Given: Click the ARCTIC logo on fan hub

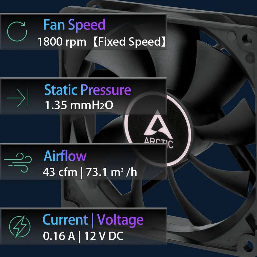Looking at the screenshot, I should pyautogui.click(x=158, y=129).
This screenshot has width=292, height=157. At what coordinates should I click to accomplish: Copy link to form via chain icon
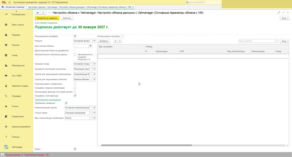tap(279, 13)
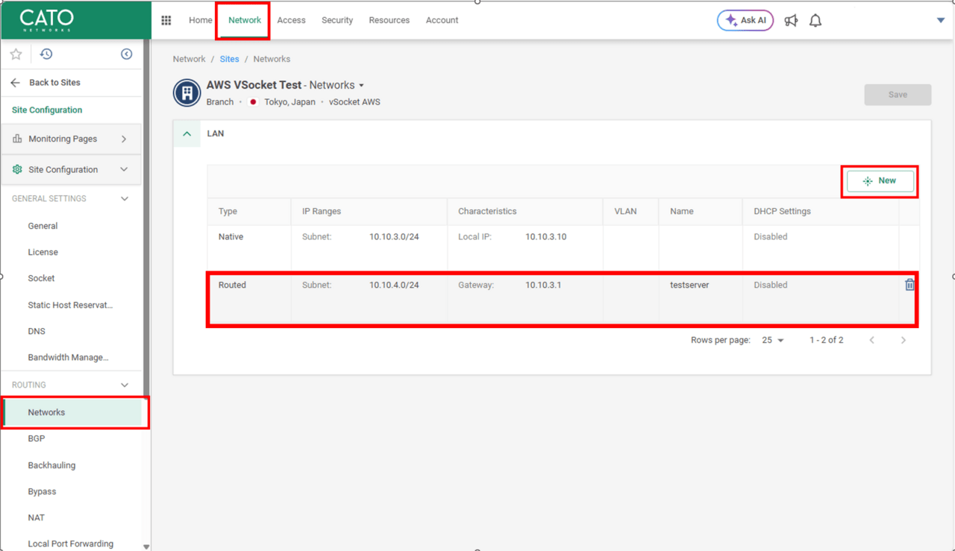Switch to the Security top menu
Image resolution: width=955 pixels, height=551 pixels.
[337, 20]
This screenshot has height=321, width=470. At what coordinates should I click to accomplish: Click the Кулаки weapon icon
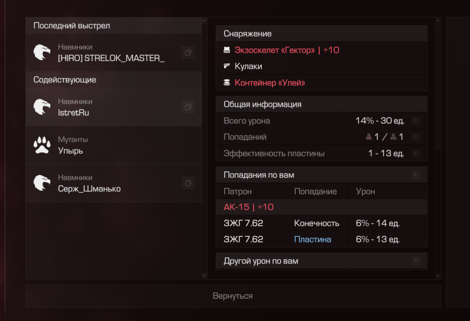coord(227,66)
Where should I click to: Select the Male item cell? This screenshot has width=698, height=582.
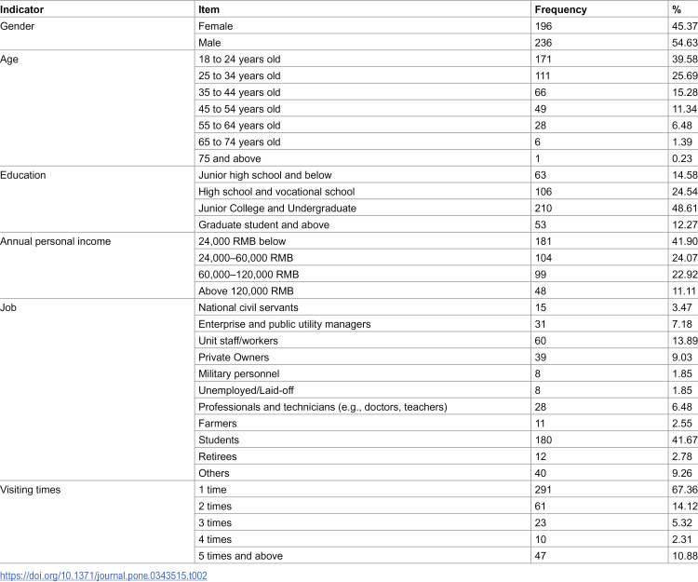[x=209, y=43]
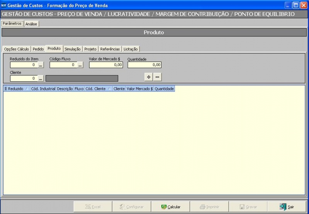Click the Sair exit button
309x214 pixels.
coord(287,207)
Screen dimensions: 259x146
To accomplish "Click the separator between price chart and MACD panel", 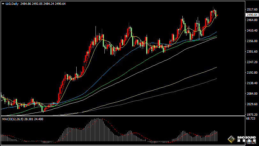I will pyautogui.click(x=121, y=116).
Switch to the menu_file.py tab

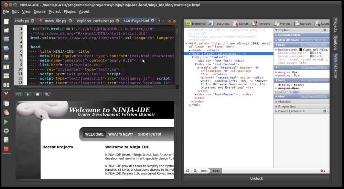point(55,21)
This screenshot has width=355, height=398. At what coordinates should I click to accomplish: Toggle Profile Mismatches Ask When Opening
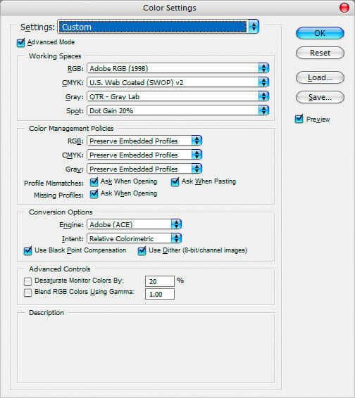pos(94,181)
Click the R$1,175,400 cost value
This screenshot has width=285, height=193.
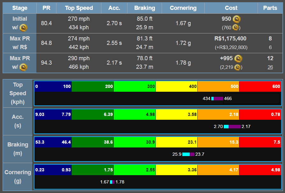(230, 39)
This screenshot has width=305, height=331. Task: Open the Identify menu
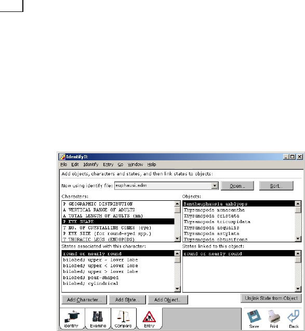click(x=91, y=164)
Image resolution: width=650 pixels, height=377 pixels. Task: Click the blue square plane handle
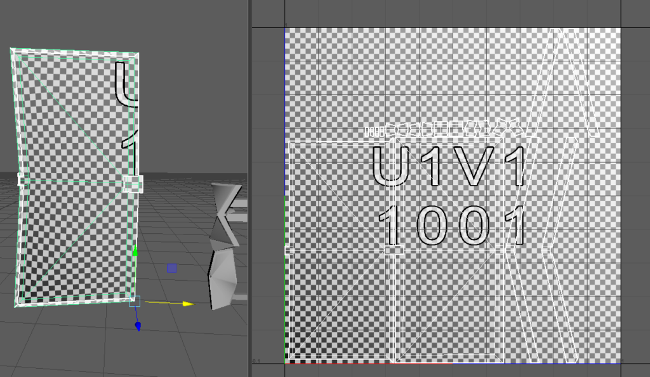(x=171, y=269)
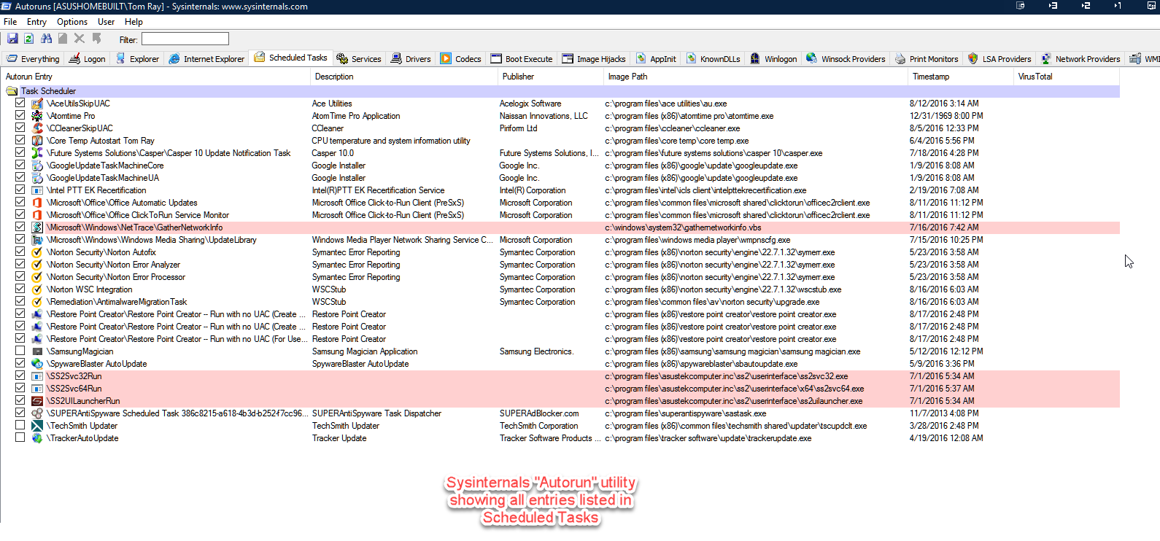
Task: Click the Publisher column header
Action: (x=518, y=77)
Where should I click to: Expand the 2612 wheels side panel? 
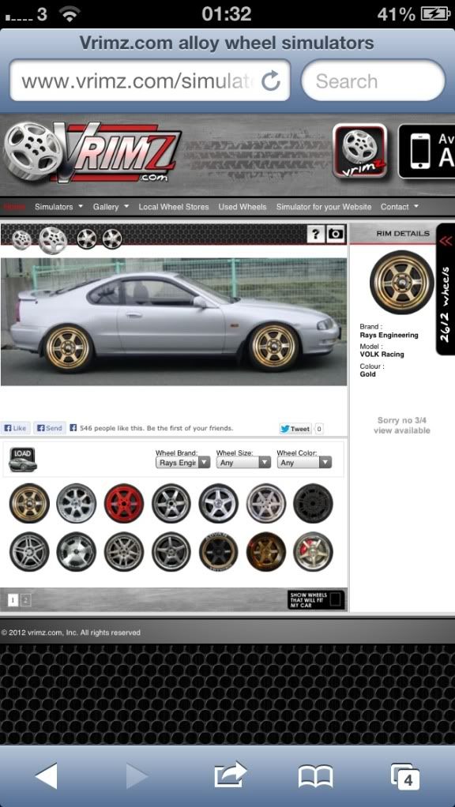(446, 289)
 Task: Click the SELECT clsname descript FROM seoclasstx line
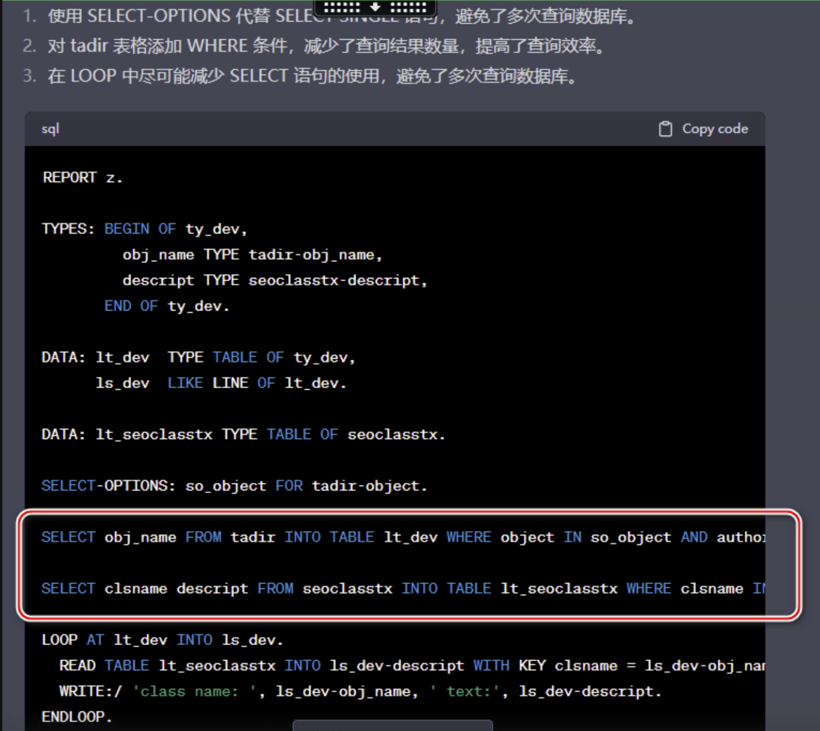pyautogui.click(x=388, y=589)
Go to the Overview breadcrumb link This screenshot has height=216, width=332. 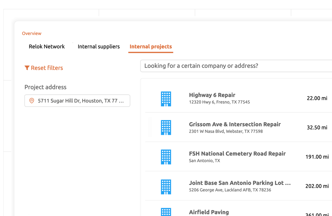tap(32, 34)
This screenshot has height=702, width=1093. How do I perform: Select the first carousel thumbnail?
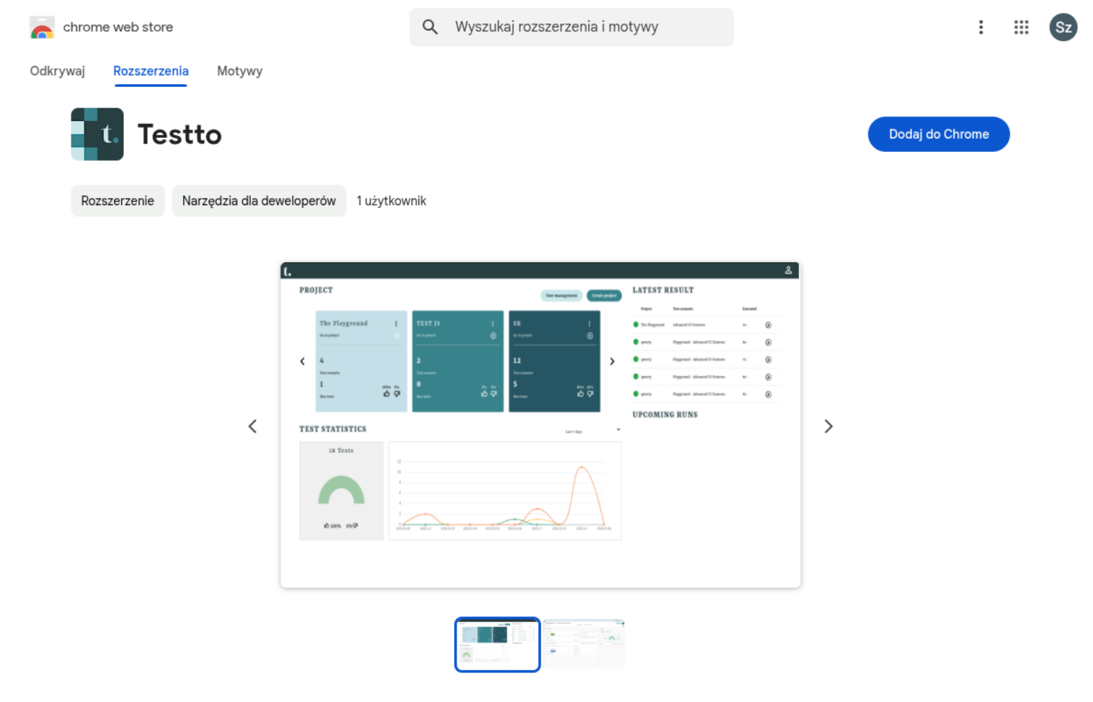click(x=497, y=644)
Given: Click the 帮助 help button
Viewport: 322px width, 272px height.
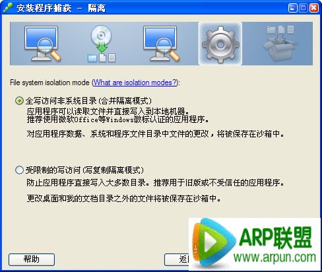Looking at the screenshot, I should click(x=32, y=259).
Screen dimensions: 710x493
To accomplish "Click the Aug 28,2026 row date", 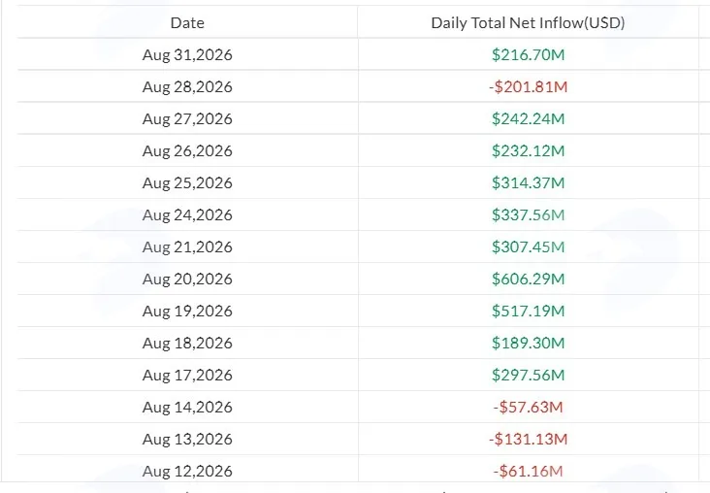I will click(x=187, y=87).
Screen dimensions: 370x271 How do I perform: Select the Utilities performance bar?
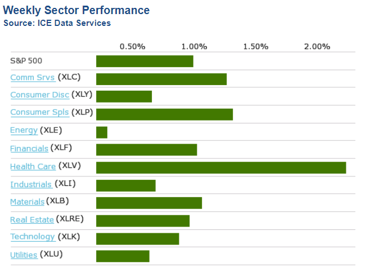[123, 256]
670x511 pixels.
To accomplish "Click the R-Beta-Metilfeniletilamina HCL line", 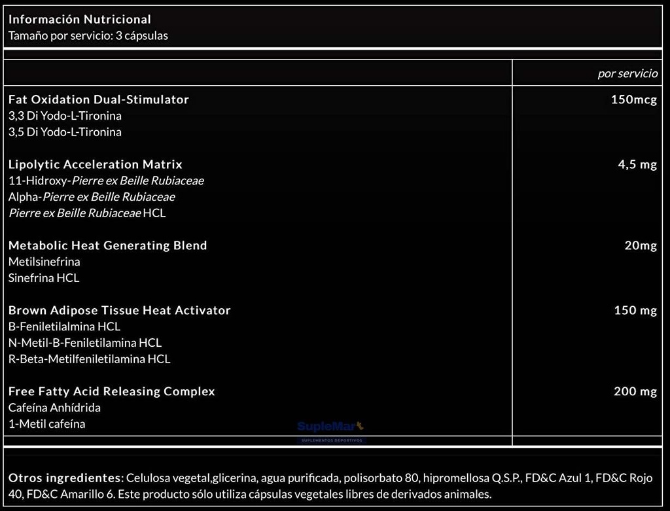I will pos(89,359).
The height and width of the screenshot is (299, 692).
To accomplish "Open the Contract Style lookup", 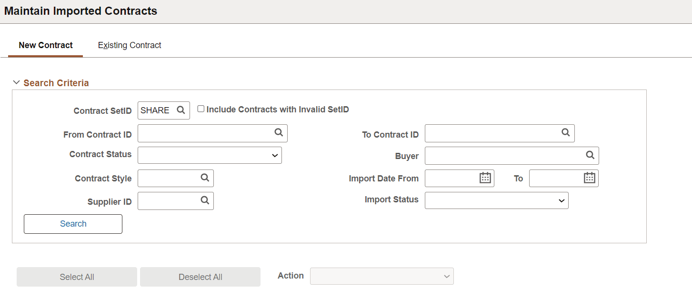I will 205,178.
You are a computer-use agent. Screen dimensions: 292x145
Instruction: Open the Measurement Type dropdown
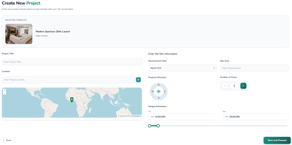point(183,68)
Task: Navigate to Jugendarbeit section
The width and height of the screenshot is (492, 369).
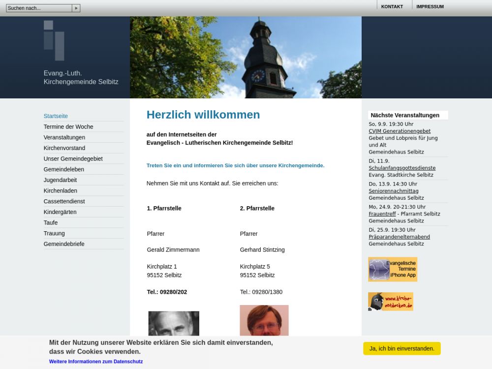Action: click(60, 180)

■ ■ ■ ■ ■

TASK TO COMPLETE:
Give the lines from the one containing "Instruction: Open the" through the final line of the material again, exactly and in full, but without pictures.

OUTPUT BELOW:
Instruction: Open the Measurement Type dropdown
point(183,68)
Task: Navigate to Jugendarbeit section
The width and height of the screenshot is (492, 369).
Action: click(60, 180)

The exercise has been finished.